TASK DIRECTIONS:
Begin at the line containing "Given: Switch to Kanban view" and retype each line through the end of the records exactly. Include nothing else and no pictures.

Pixel coordinate grounding data:
▬▬▬▬▬▬▬▬▬▬
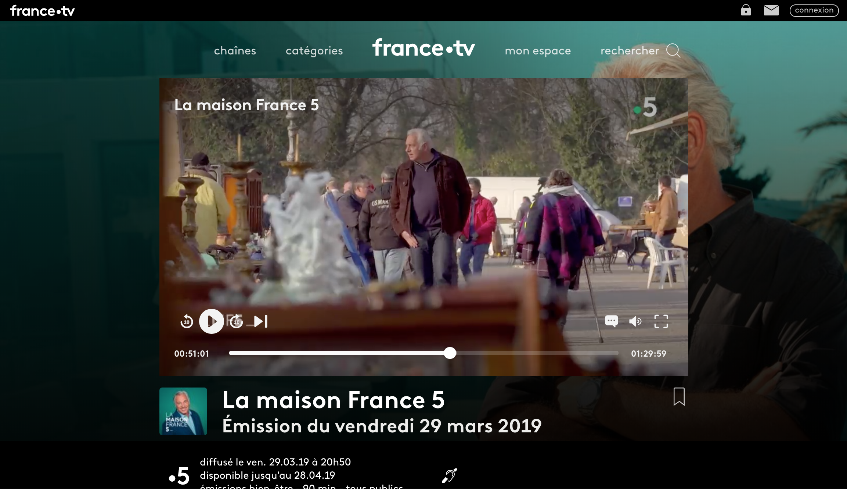Play the La maison France 5 video
Viewport: 847px width, 489px height.
point(212,321)

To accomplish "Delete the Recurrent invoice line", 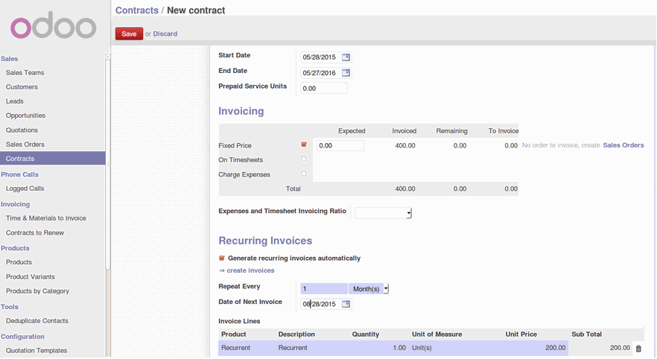I will point(638,348).
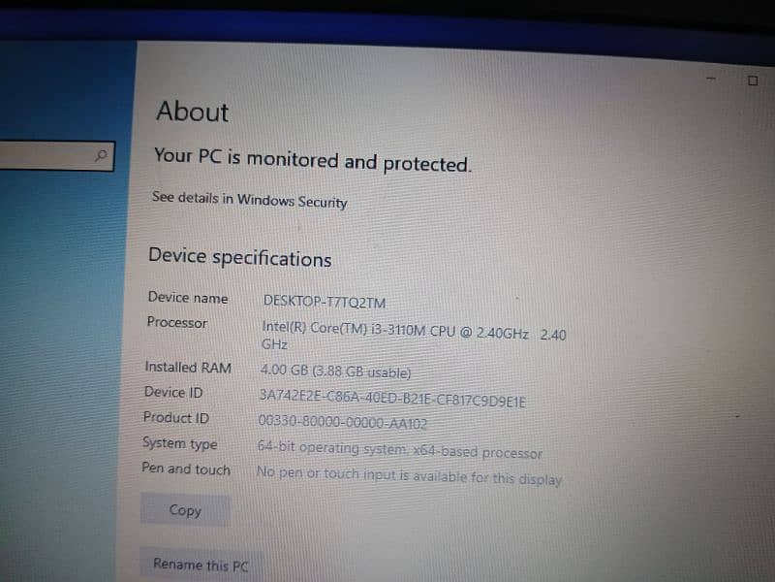775x582 pixels.
Task: Click the Copy button under device specifications
Action: tap(185, 510)
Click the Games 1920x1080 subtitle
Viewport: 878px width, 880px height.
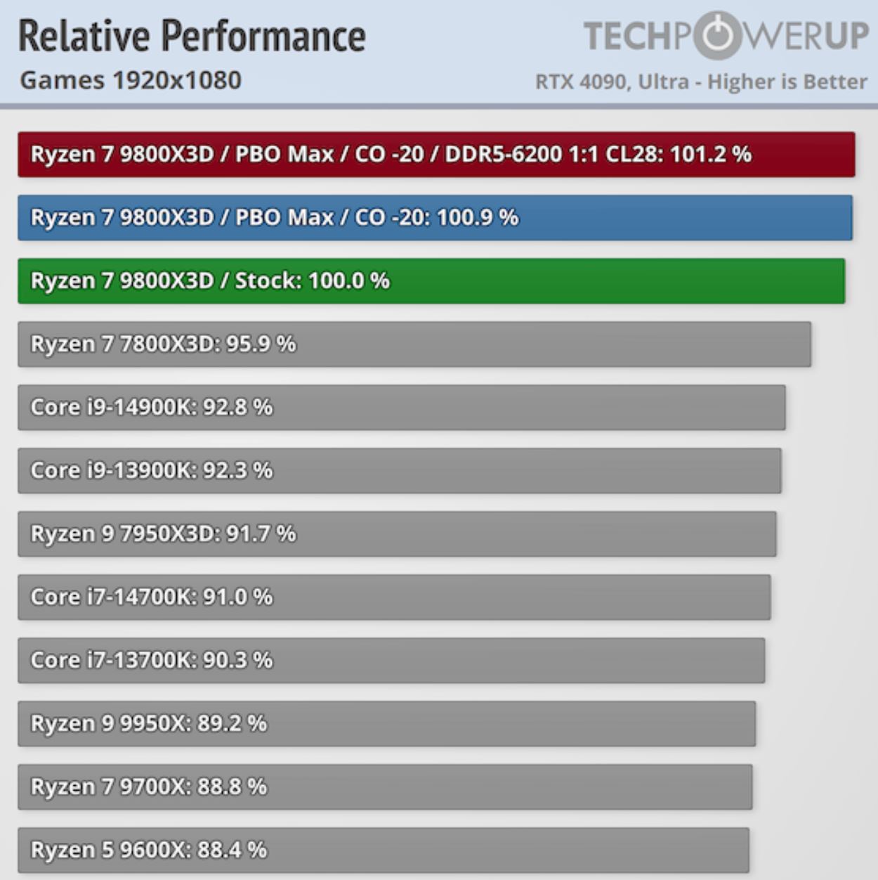[131, 81]
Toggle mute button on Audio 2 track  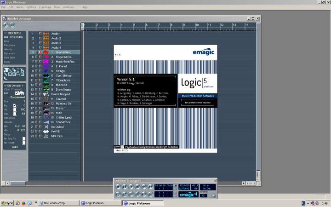coord(36,39)
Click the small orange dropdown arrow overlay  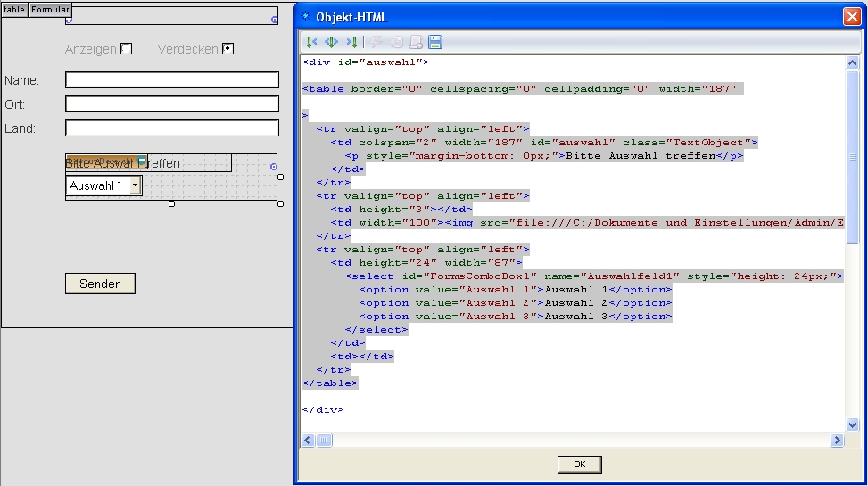141,161
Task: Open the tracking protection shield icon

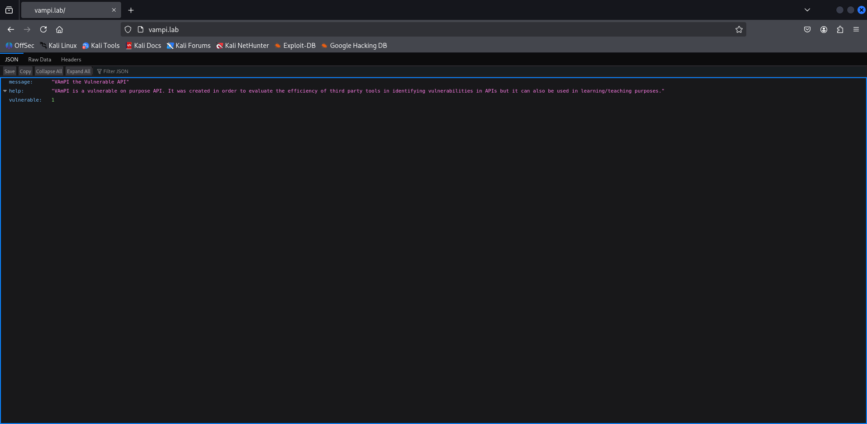Action: (128, 29)
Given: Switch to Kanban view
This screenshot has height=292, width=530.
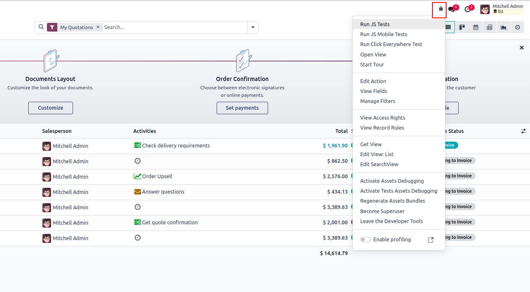Looking at the screenshot, I should (462, 27).
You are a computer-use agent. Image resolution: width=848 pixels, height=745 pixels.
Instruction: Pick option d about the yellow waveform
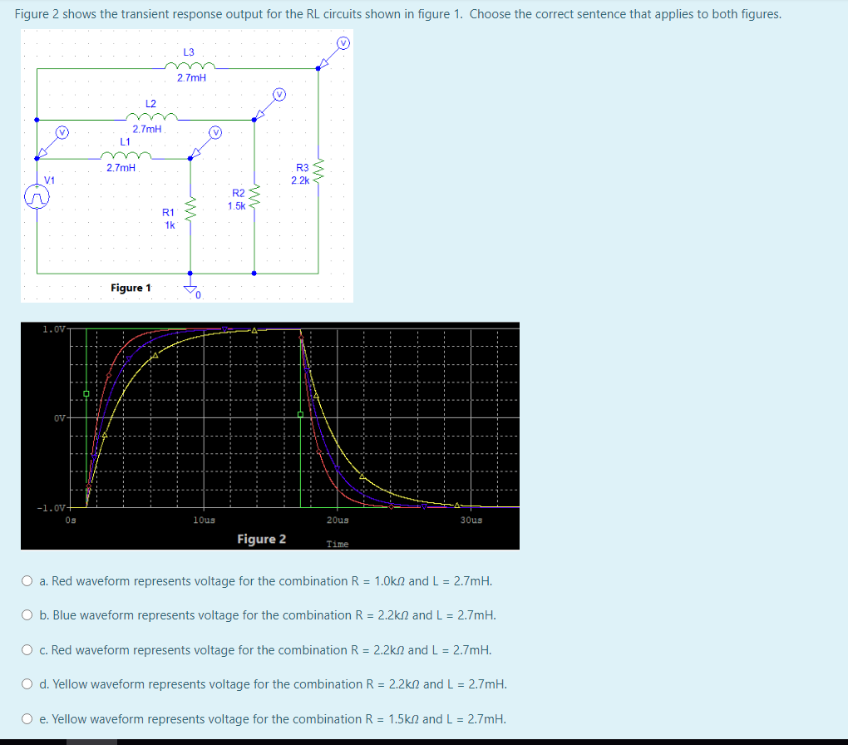(27, 684)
▬▬▬▬▬▬▬▬▬▬
WRITTEN ANSWER:
Given: Switch to Kanban view
This screenshot has height=292, width=530.
Looking at the screenshot, I should (462, 27).
You are a computer-use agent. Image resolution: width=848 pixels, height=745 pixels.
Instruction: Pick option d about the yellow waveform
(27, 684)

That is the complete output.